L’objectif est de faire bonne figure comme les 2 dernières coupes du monde. Nous avons les moyens et les qualités technico-tactiques pour aller au 2ème tour de la Coupe du Monde en Lituanie. Avec un tirage équilibré, le Maroc peut aller loin. L’objectif est de faire mieux que les 2 dernières fois.
Question: Suivez-vous en particulier le championnat de France de futsal ? Y’a t-il, hormis Bakkali et El Mesrar, des MRE éventuellement susceptibles de vous intéresser dans les prochains mois pour intégrer les Lions de l’Atlas ?
C’est un championnat intéressant malgré le fait qu’il y ait quelques écarts. Des écarts qui sont larges. Il y a quelques équipes qui jouent un futsal de très haut niveau, certaines plutôt d’un niveau moyen.

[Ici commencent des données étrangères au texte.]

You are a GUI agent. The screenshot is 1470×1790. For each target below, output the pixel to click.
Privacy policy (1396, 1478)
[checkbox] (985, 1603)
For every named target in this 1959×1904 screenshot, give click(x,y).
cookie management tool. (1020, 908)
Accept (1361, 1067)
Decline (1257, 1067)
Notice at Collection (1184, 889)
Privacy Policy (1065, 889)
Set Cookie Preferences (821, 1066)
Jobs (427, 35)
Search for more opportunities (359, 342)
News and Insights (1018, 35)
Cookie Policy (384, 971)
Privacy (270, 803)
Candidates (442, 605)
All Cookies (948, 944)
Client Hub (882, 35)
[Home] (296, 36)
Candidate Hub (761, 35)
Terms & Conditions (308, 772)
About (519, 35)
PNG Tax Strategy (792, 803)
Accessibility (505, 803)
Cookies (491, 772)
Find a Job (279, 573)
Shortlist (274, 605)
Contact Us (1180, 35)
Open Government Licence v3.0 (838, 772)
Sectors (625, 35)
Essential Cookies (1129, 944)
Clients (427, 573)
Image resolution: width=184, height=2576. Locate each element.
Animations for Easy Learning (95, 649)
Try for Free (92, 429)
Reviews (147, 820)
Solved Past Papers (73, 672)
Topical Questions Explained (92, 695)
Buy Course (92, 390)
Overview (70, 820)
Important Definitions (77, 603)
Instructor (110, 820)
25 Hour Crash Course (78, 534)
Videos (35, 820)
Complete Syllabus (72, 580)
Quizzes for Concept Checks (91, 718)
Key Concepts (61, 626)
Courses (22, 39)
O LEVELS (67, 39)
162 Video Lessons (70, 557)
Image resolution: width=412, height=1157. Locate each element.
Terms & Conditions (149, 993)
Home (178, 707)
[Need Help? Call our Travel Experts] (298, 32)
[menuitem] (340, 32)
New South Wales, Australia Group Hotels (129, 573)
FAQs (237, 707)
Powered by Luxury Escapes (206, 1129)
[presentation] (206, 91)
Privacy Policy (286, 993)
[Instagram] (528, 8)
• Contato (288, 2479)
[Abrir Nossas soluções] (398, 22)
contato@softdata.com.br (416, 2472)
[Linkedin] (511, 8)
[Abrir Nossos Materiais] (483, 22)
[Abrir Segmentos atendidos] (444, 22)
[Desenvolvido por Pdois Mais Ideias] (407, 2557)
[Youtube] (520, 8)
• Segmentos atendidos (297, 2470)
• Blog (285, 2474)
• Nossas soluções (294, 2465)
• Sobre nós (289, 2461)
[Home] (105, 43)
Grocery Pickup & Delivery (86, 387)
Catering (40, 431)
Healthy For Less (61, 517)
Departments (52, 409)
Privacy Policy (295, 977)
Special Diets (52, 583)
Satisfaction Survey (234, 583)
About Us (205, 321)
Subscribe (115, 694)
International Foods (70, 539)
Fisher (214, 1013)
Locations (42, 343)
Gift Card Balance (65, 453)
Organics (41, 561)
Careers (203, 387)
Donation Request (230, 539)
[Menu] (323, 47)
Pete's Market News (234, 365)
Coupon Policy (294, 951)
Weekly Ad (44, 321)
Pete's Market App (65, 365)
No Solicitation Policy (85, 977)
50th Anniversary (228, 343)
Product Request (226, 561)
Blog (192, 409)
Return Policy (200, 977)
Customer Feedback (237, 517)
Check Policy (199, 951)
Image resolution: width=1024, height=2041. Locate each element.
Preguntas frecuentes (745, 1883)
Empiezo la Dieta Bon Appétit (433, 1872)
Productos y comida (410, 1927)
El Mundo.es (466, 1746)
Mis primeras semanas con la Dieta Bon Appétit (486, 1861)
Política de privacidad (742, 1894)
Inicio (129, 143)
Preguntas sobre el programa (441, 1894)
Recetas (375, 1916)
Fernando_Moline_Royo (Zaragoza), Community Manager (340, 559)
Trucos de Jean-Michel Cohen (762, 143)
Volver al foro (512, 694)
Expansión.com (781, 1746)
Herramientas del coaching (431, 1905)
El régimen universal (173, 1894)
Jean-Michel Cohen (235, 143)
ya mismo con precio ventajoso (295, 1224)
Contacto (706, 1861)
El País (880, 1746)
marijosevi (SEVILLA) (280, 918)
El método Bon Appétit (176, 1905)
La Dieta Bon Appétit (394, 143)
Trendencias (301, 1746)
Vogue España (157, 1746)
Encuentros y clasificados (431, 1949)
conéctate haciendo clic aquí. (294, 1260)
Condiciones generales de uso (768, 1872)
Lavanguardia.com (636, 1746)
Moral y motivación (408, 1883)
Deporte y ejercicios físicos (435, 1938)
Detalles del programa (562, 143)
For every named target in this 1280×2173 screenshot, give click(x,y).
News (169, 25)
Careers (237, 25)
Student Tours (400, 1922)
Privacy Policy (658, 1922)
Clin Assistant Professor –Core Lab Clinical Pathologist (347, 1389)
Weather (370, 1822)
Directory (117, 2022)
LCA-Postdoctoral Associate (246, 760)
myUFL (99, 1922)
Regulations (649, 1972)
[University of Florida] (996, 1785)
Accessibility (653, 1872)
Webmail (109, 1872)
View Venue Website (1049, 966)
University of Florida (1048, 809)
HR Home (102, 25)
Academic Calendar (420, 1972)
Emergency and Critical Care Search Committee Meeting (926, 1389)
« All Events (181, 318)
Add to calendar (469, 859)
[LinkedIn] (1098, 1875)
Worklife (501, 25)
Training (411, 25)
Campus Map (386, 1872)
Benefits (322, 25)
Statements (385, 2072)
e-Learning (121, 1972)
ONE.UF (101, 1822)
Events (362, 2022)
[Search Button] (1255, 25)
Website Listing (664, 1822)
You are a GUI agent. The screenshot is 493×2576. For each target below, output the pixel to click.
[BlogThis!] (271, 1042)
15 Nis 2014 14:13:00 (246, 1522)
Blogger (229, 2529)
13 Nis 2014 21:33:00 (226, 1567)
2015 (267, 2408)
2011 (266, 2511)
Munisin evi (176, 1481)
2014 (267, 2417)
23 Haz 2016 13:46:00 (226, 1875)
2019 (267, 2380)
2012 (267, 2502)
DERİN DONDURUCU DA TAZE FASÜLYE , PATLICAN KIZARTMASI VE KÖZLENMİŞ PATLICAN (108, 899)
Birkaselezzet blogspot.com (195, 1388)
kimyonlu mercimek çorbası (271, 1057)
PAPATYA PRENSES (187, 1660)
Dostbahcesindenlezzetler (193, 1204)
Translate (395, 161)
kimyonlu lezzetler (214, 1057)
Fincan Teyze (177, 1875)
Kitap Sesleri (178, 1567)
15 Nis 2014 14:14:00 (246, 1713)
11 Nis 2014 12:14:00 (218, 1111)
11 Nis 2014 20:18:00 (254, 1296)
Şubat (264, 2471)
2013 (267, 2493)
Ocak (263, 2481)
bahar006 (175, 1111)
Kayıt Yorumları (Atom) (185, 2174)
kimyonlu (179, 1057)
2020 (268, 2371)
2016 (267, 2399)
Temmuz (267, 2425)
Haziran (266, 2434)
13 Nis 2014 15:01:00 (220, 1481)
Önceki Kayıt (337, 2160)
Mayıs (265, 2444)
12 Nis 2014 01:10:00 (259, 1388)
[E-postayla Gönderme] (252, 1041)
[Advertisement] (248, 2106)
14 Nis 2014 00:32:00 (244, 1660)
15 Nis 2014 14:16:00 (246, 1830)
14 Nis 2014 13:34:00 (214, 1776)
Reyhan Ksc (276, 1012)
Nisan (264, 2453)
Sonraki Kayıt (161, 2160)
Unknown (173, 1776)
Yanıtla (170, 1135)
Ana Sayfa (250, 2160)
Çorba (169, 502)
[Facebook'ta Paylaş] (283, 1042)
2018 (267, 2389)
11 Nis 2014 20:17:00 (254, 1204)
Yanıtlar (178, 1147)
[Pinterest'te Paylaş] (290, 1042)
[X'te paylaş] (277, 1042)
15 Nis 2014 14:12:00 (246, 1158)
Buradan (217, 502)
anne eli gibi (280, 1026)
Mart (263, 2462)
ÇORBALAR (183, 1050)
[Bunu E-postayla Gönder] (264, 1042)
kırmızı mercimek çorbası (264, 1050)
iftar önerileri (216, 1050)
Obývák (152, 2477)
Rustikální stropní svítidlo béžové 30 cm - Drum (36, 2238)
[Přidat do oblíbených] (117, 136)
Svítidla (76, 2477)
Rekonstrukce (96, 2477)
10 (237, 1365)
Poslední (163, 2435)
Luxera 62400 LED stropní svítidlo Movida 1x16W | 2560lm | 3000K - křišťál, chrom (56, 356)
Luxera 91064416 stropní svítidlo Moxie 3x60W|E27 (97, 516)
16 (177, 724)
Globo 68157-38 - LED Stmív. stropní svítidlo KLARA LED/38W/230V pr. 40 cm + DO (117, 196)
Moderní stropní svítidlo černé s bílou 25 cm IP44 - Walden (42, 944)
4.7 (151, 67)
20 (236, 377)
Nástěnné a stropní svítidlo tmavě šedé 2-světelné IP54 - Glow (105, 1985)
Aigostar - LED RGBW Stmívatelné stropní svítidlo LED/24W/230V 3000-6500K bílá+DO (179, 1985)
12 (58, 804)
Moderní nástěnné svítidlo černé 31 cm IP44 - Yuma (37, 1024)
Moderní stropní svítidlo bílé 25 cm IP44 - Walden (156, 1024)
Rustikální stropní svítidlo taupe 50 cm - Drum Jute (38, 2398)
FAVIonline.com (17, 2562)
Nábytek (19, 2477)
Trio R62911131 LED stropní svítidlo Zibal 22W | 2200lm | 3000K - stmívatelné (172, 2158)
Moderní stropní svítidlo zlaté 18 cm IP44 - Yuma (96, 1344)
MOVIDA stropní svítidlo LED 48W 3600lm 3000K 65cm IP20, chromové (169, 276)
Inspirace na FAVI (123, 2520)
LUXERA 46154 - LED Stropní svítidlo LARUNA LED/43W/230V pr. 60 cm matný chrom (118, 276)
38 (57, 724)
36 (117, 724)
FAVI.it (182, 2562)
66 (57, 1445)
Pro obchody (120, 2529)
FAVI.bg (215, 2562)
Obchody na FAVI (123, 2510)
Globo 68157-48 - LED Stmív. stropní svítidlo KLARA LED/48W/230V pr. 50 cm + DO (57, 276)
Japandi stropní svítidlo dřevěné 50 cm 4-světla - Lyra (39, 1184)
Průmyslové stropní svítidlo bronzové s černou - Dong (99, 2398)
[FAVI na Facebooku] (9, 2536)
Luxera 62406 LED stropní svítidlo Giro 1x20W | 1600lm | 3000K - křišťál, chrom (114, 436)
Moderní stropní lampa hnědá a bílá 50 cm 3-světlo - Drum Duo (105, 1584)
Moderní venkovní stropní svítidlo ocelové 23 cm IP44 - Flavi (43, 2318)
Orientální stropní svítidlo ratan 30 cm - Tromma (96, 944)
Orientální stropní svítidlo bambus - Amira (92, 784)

Des écarts et des décalages qu’il faudra résoudre. Ces écarts entre les équipes ne permettent pas de révéler ou de nous montrer d’autres bons joueurs qui jouent peut-être dans l’ombre, mais soyez assurés que je cherche encore de bons joueurs. La porte de la sélection nationale est toujours ouverte. La France a fait dernièrement beaucoup de progrès en futsal.
Malheureusement, l’Equipe de France est tombée dans un groupe très difficile lors des éliminatoires de la Coupe du Monde, mais la France est devenu au moins une équipe respectable en Europe. Ils ont faire une bonne participation en 2018 (ndlr en Slovénie) mais il faut maintenant penser à la relève de ces joueurs et essayer d’élever la compétition dans le championnat.
C’est la même chose que j’ai fait au Maroc où il y avait beaucoup trop d’écarts dans le championnat, avec 3-4 équipes qui dominent le championnat et qui gagnent avec des scores fleuves. Avec tout le travail fait dans le royaume, et notamment en termes de formation des entraineurs, il est maintenant impossible de pronostiquer qui sera le vainqueur du championnat, où le dernier pourrait très bien l’emporter. C’est en cela que je vois les progrès à accomplir par le championnat français.
Question: Avez-vous un mot particulier à adresser aux fans marocains établis en France, qui vous suivent toute l’année et qui ont été très fiers de la victoire de leur pays à la CAN ?
Je remercie le public marocain, ainsi que toutes les personnes en France qui nous ont suivi. Pour en revenir à la sélection de marocains établis à l’étranger et notamment en France, la porte de la sélection est grandement ouverte et je reste ouvert à toute communication avec eux.